[Saved data entries]
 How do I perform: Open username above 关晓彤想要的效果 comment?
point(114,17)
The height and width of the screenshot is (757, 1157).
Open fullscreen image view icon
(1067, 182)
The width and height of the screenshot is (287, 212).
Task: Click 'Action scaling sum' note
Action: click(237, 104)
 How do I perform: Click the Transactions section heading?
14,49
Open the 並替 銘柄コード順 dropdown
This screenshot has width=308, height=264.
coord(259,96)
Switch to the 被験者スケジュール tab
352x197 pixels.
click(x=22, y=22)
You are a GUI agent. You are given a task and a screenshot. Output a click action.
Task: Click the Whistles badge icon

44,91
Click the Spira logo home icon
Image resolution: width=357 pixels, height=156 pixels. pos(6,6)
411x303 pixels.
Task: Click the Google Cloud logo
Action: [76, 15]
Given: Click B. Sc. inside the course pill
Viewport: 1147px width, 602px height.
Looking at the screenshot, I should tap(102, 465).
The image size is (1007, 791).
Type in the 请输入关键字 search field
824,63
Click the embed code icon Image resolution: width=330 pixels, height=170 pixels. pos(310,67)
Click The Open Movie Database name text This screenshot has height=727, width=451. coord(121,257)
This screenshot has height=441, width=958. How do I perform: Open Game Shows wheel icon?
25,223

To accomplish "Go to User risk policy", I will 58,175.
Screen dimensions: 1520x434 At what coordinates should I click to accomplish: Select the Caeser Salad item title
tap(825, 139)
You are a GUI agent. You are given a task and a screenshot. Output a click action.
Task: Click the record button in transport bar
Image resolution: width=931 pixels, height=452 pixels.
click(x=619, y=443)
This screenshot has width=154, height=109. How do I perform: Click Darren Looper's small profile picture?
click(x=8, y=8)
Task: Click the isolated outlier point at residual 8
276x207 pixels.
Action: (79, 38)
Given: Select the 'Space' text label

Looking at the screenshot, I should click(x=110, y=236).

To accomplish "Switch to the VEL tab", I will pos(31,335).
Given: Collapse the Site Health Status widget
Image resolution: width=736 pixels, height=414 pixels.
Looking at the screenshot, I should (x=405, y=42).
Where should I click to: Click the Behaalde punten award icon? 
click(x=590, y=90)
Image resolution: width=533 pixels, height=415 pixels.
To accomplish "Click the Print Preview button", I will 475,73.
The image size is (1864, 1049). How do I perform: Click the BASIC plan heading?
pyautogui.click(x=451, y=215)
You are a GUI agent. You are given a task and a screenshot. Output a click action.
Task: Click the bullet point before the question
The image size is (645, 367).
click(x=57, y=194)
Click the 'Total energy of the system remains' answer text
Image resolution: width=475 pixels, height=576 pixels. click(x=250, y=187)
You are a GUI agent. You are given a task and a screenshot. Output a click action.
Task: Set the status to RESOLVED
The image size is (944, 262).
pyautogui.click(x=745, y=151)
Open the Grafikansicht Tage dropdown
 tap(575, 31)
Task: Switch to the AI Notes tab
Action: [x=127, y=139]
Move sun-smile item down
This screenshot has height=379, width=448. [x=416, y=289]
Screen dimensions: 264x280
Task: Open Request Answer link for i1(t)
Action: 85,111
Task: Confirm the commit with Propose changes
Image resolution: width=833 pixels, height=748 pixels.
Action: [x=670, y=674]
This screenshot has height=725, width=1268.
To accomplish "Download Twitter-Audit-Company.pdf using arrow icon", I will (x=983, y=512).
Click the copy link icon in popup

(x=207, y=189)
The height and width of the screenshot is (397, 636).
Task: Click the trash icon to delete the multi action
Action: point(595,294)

Your instructions: An exact copy of the lines above between the line holding "Task: Confirm the commit with Propose changes" and the line holding "This screenshot has height=725, width=1268.", inclusive, is the whole answer.

The answer:
Task: Confirm the commit with Propose changes
Image resolution: width=833 pixels, height=748 pixels.
Action: [x=670, y=674]
This screenshot has height=725, width=1268.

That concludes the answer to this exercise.